Copy only those lines which run from the line containing "Click the Home icon in the sidebar" to the end of the entries below, both inclusive, exactly as written and with no pictures.

------

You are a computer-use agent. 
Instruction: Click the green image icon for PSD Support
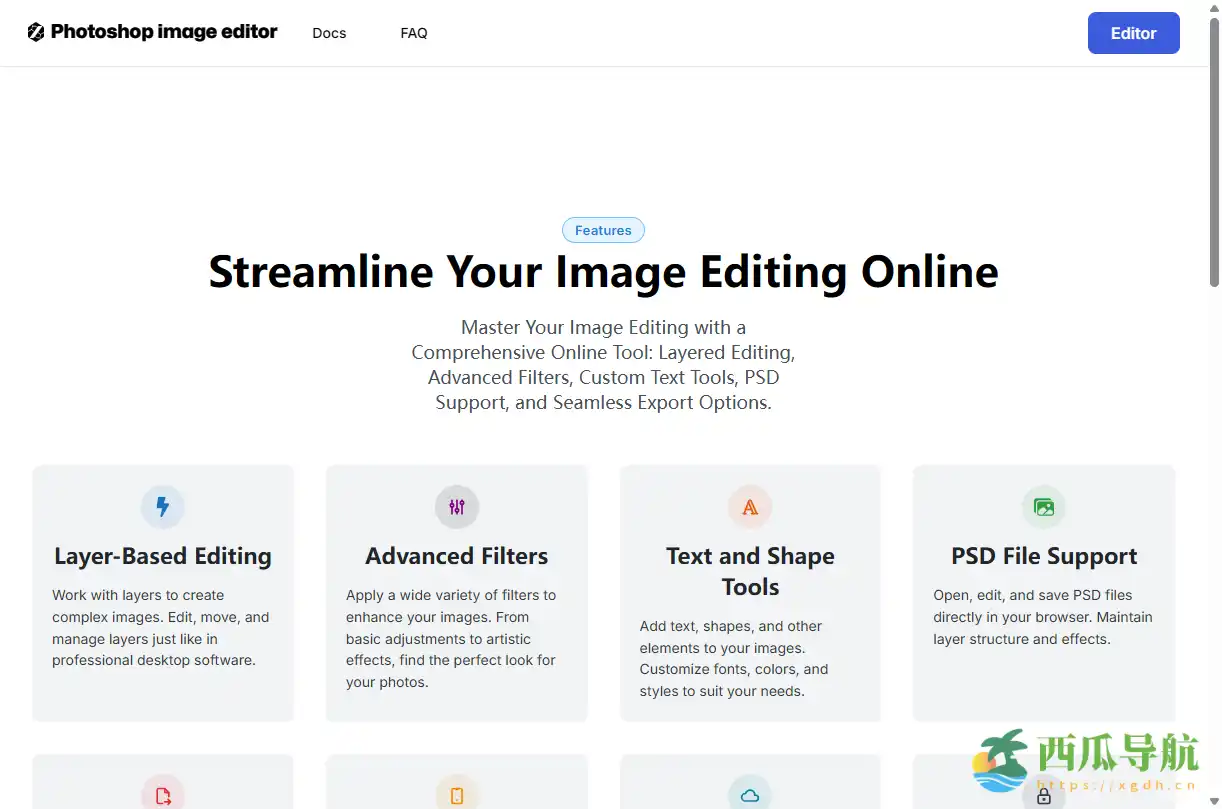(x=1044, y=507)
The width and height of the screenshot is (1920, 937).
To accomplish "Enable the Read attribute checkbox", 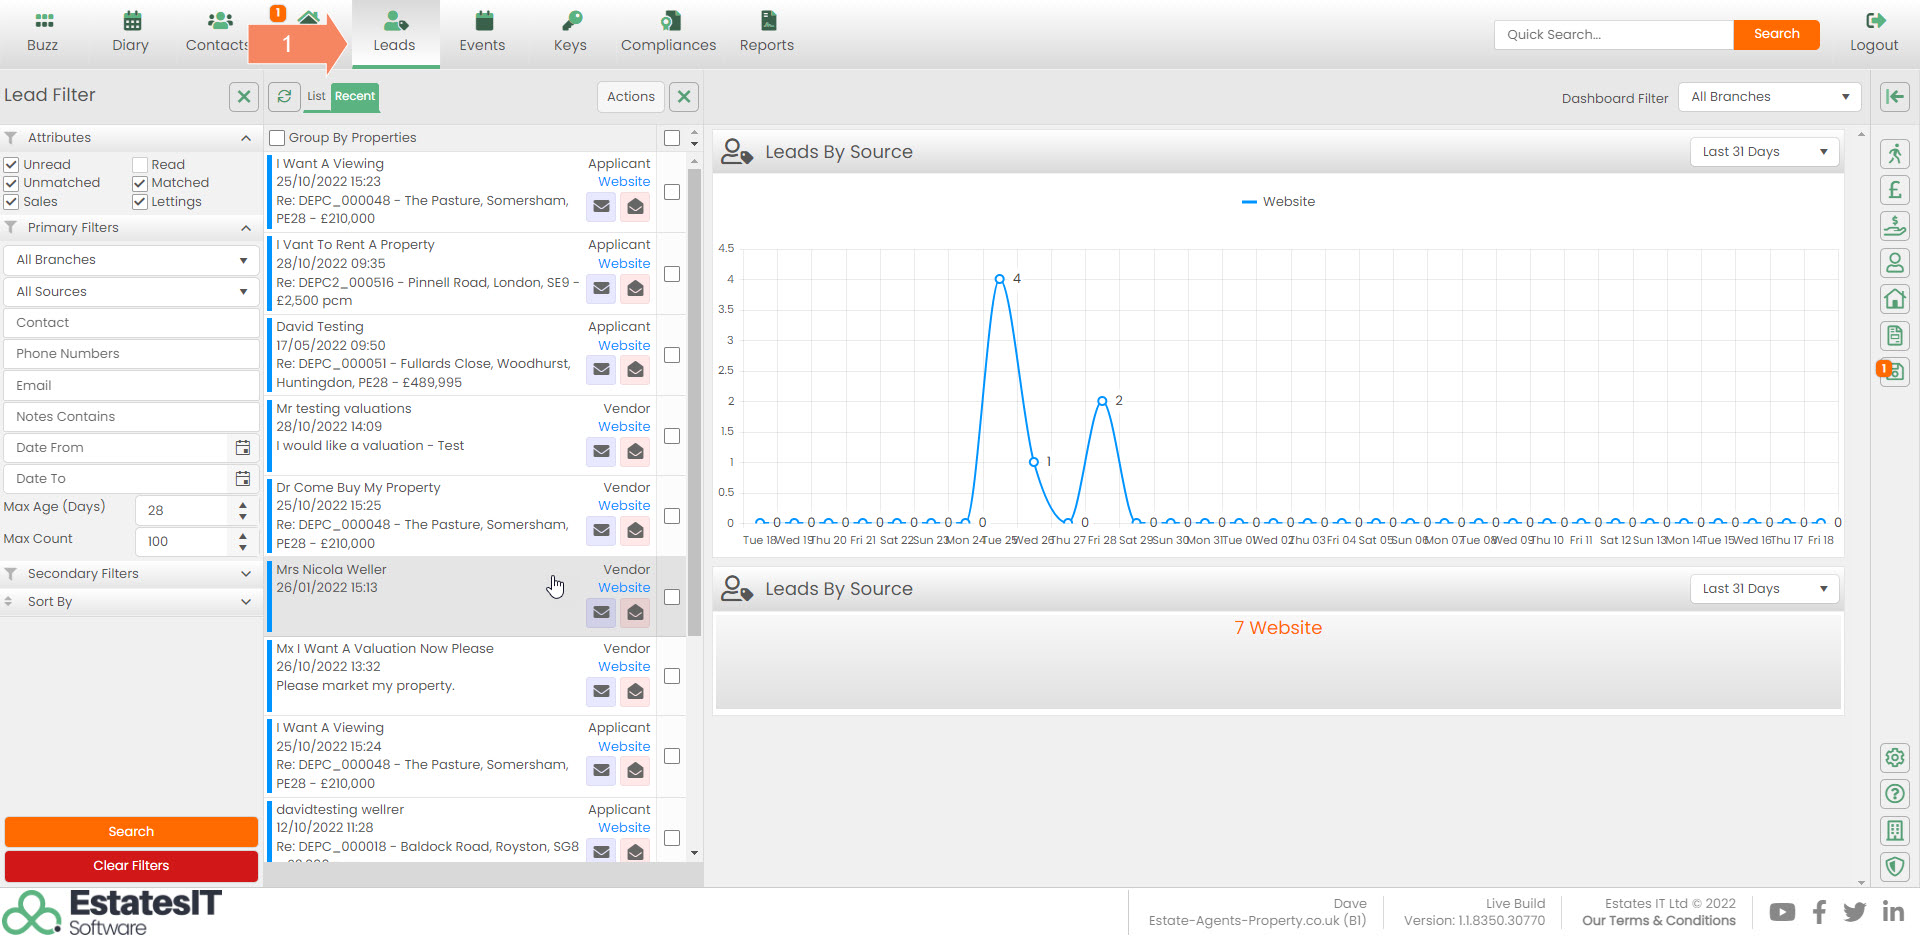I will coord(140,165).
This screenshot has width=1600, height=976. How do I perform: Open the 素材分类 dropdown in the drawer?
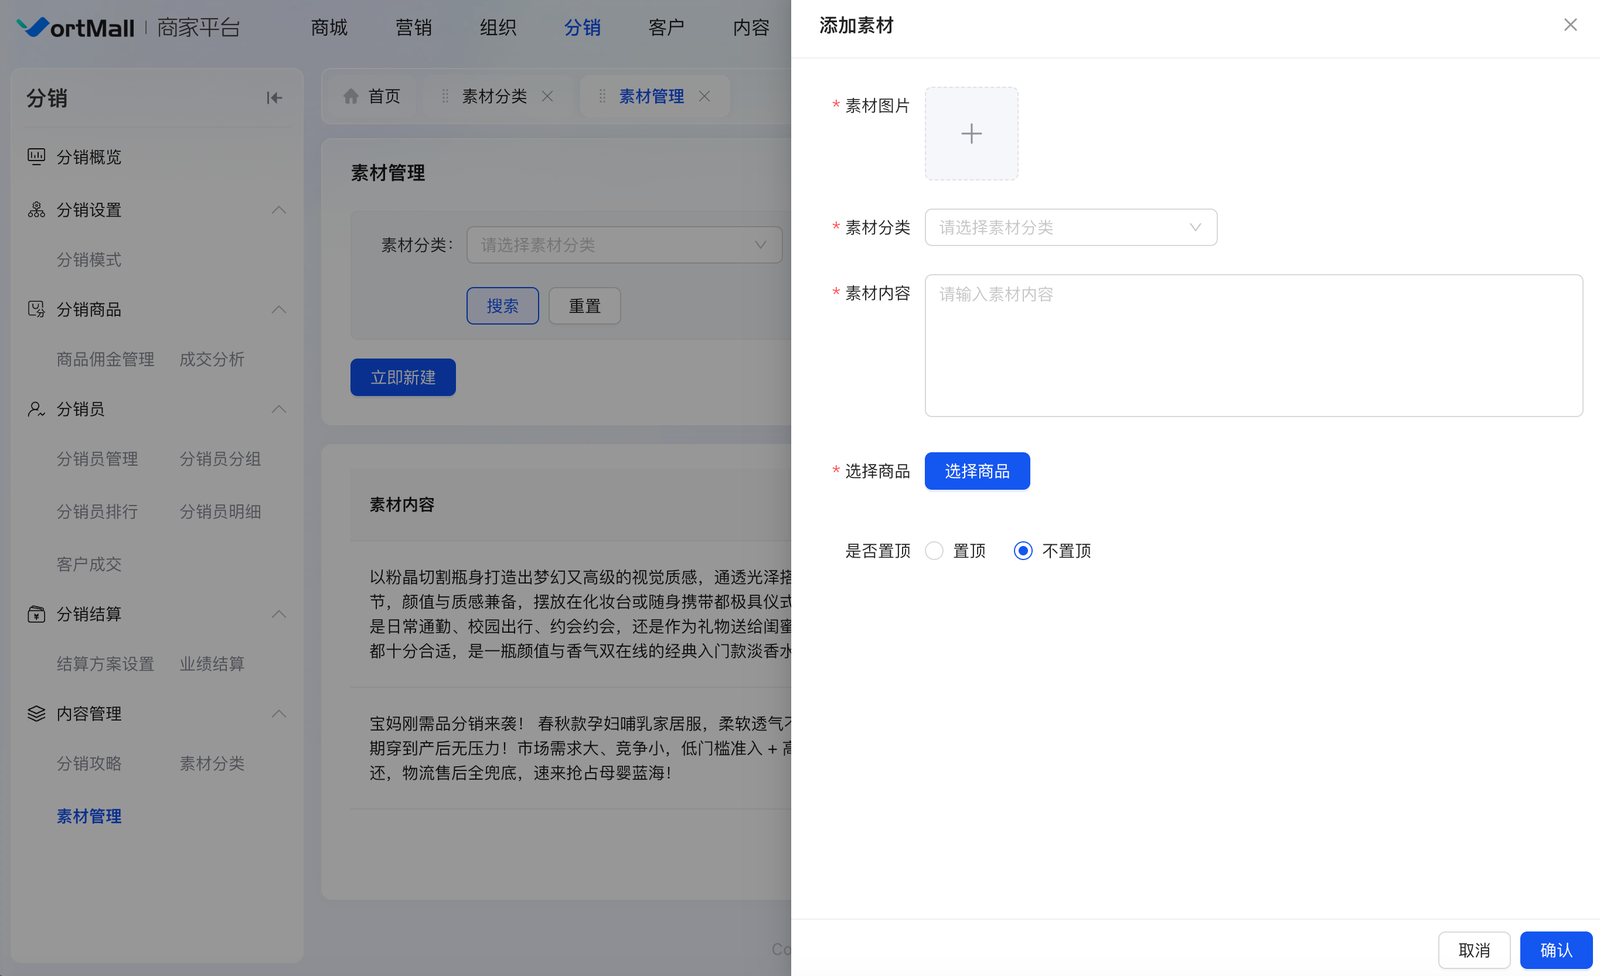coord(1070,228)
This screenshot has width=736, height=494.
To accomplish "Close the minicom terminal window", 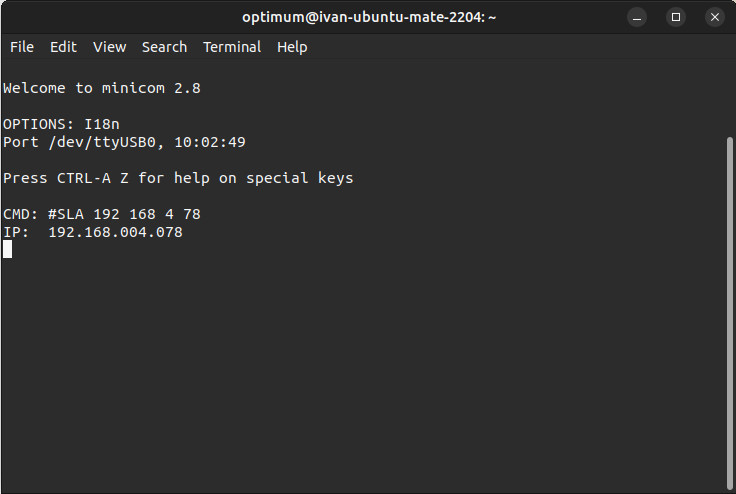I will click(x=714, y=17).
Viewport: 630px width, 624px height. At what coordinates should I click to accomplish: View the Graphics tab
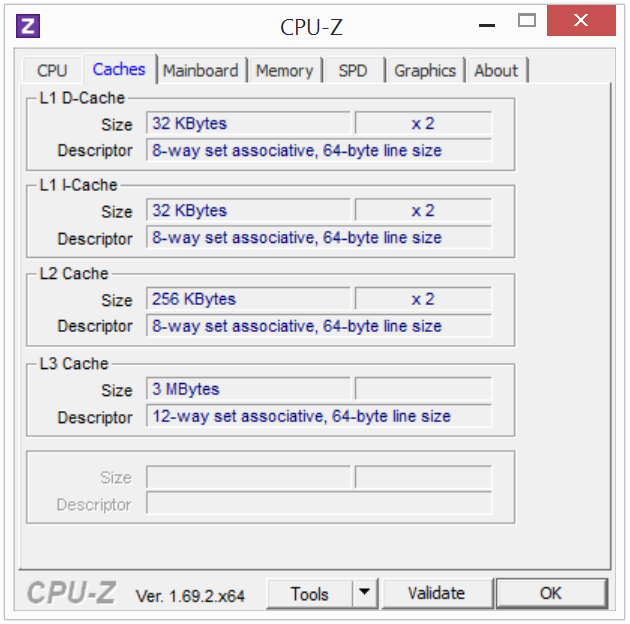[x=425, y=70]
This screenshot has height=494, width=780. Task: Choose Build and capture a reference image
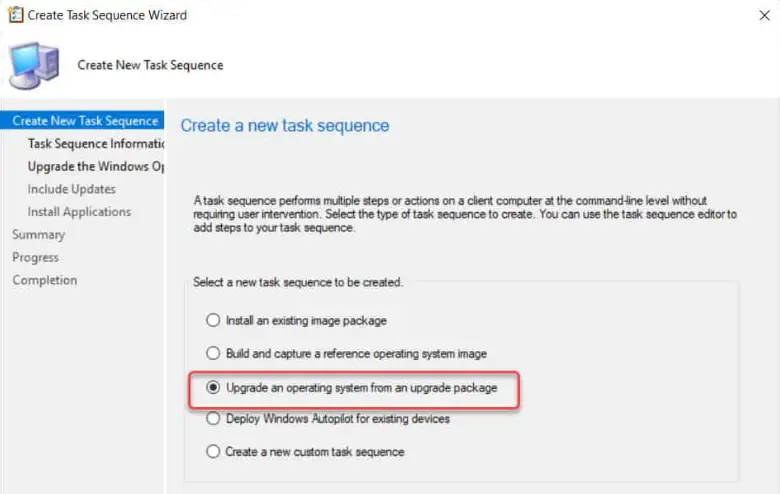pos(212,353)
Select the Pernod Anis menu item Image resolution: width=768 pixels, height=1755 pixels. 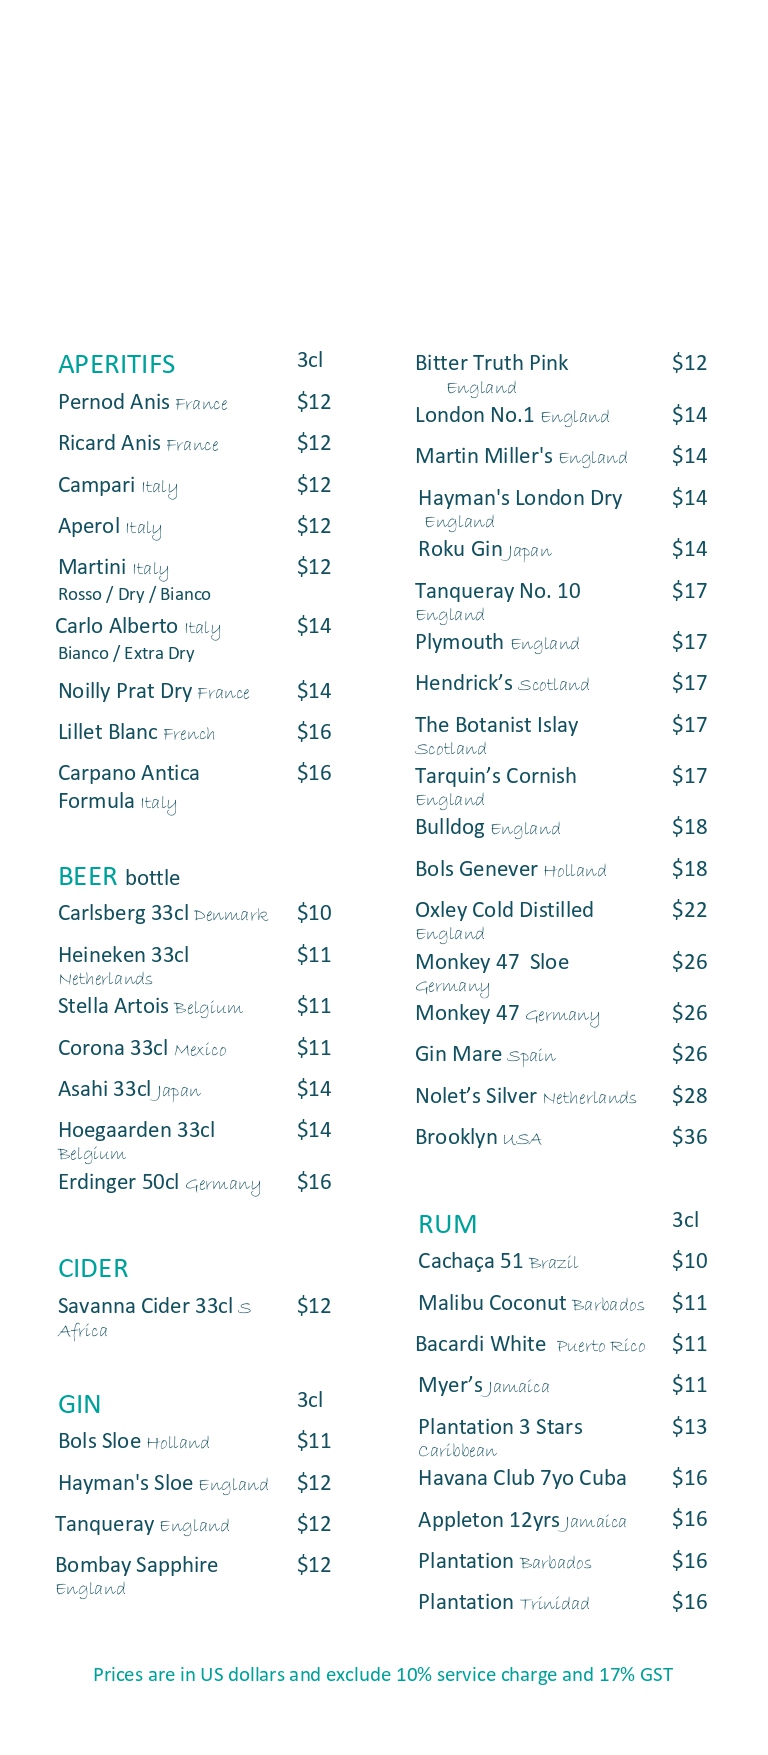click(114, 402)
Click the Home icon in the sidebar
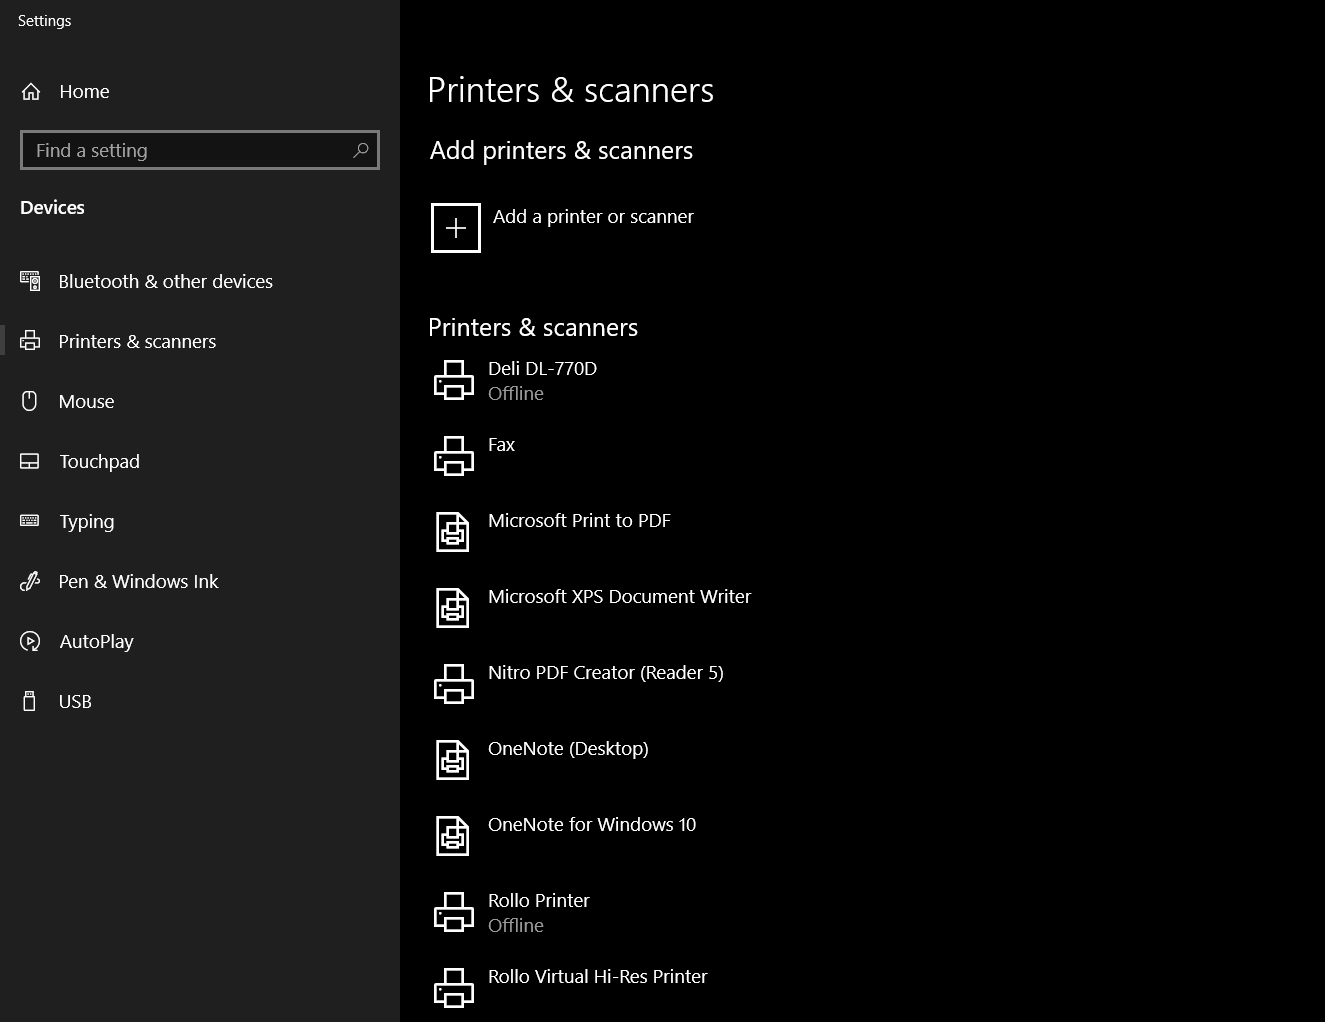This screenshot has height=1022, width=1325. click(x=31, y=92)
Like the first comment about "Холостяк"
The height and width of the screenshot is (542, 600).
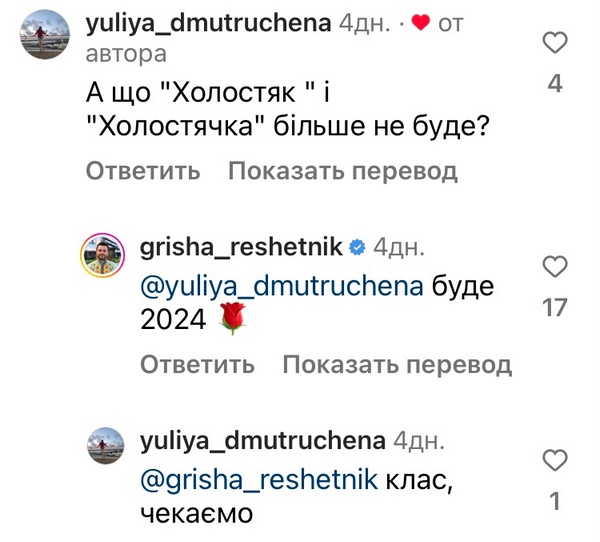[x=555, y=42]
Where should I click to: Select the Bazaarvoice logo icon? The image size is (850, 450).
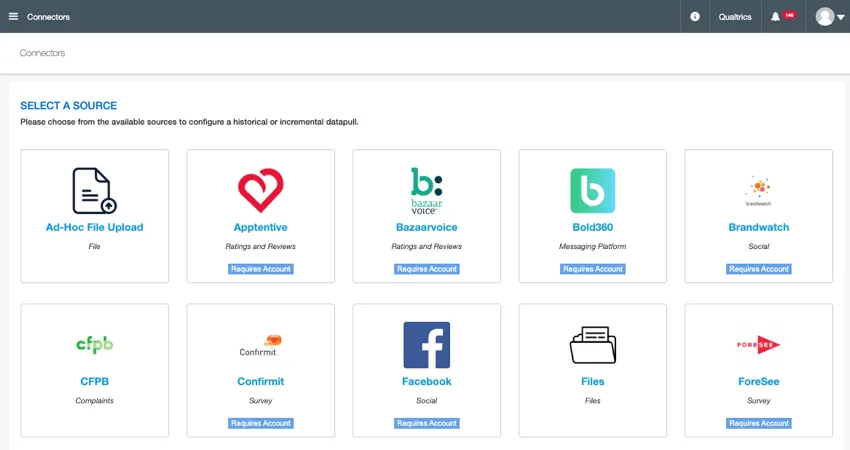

------

## Solution for this exercise:
Click the Home icon in the sidebar
This screenshot has height=1022, width=1325. click(x=31, y=92)
Like the first comment about "Холостяк"
The height and width of the screenshot is (542, 600).
[x=555, y=42]
Where should I click to: Select the Bazaarvoice logo icon? The image size is (850, 450).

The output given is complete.